The task: Please make an exact copy of the lines from the one holding "Screen dimensions: 532x432" through the end of the data, both ends included, with no pictures.

===== Data for review

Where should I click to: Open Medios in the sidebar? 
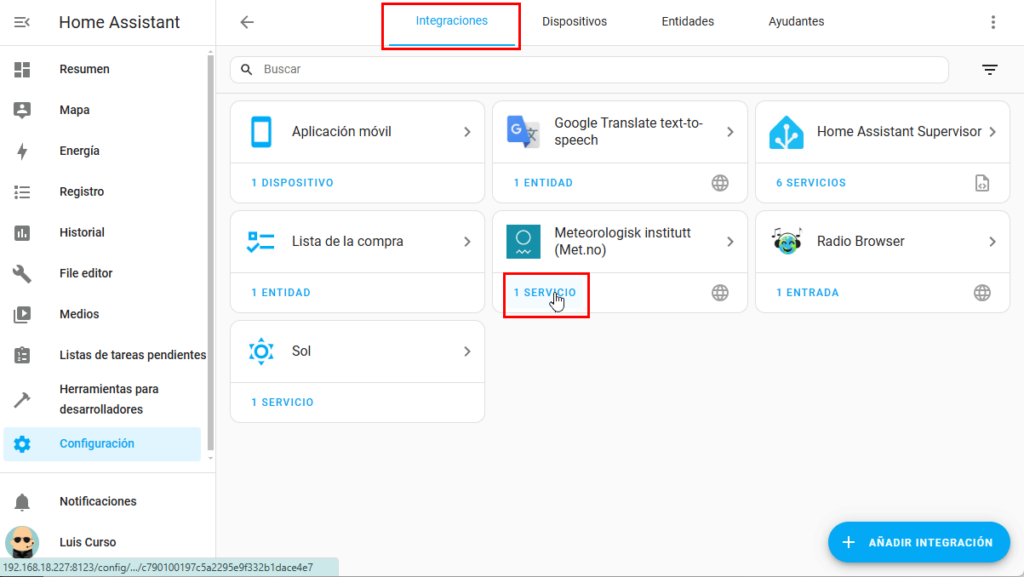[x=79, y=314]
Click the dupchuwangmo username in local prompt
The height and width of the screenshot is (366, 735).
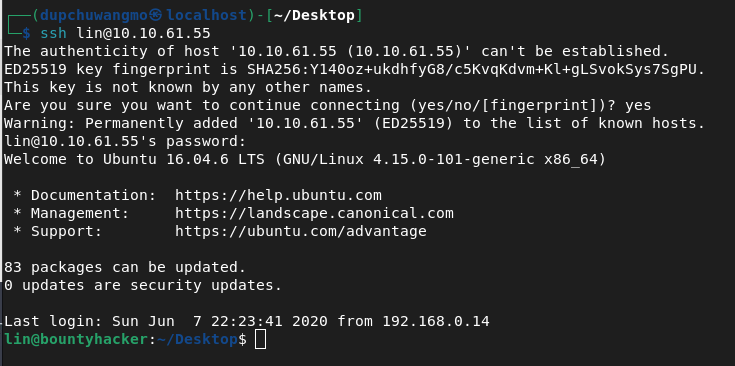point(94,15)
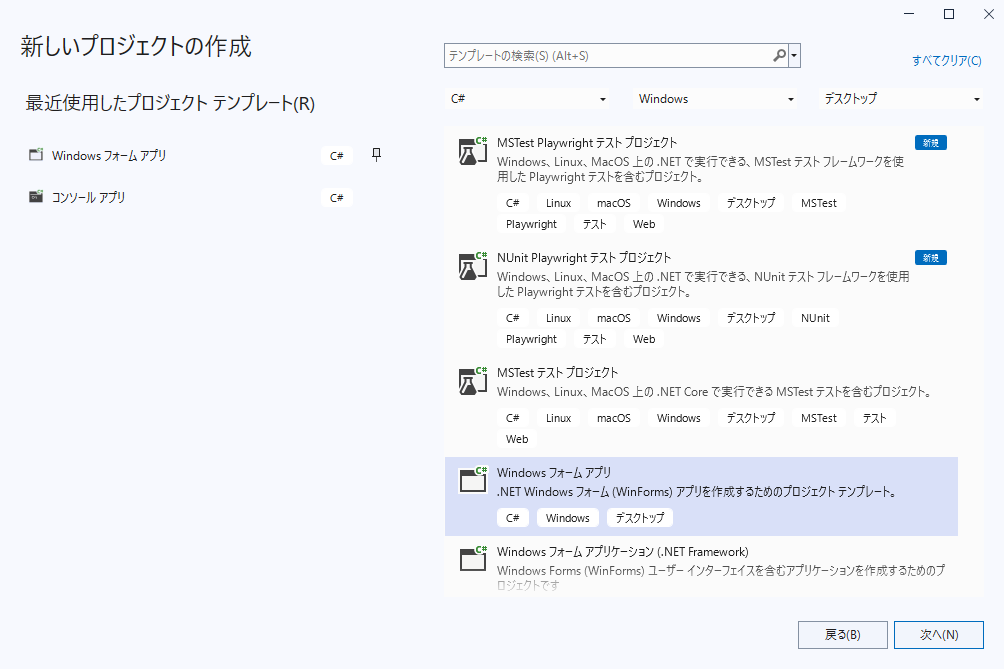Click the recent Windows フォーム アプリ icon

point(36,155)
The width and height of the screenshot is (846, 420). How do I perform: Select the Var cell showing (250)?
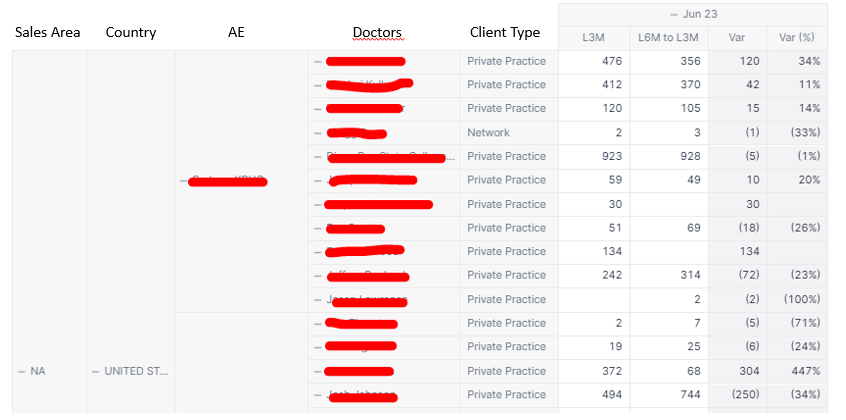(x=738, y=395)
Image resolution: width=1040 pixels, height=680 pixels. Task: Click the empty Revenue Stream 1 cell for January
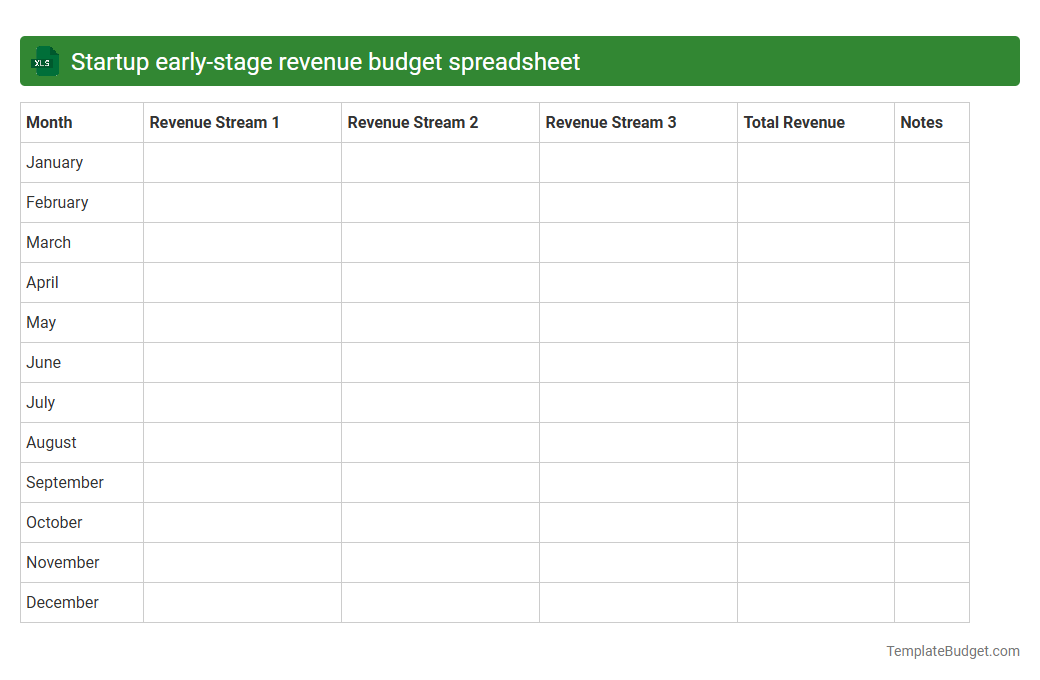pyautogui.click(x=242, y=162)
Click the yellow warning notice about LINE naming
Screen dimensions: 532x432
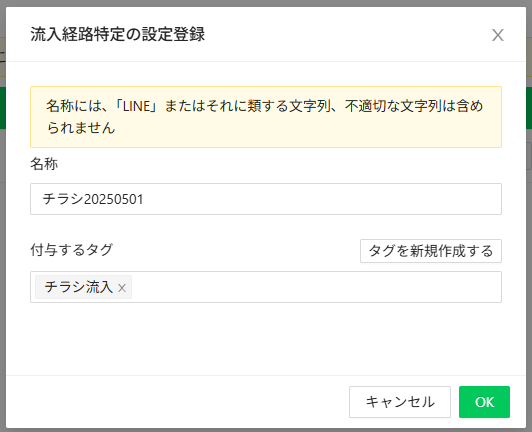click(266, 117)
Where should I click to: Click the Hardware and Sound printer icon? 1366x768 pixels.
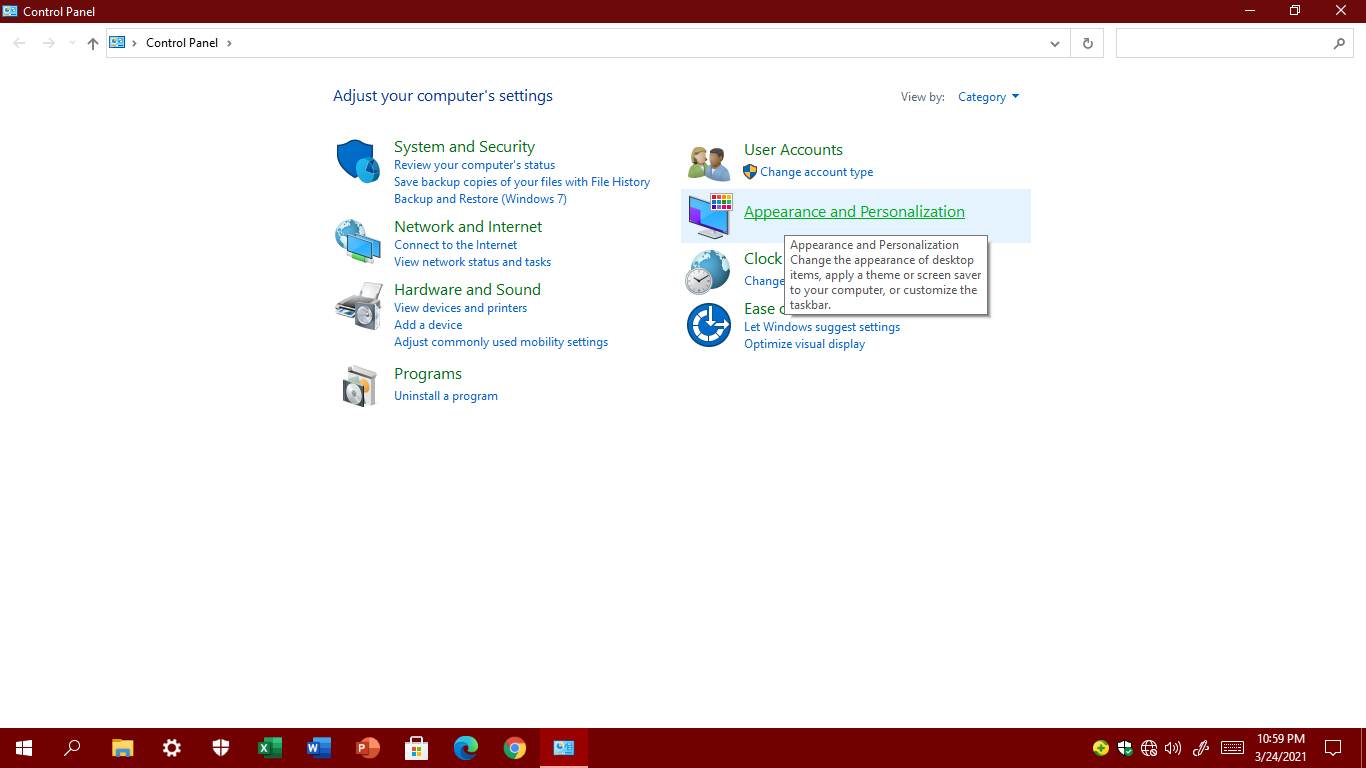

==========

Your solution:
Screen dimensions: 532x432
click(266, 117)
Where should I click to: Click the Hardware and Sound printer icon? 1366x768 pixels.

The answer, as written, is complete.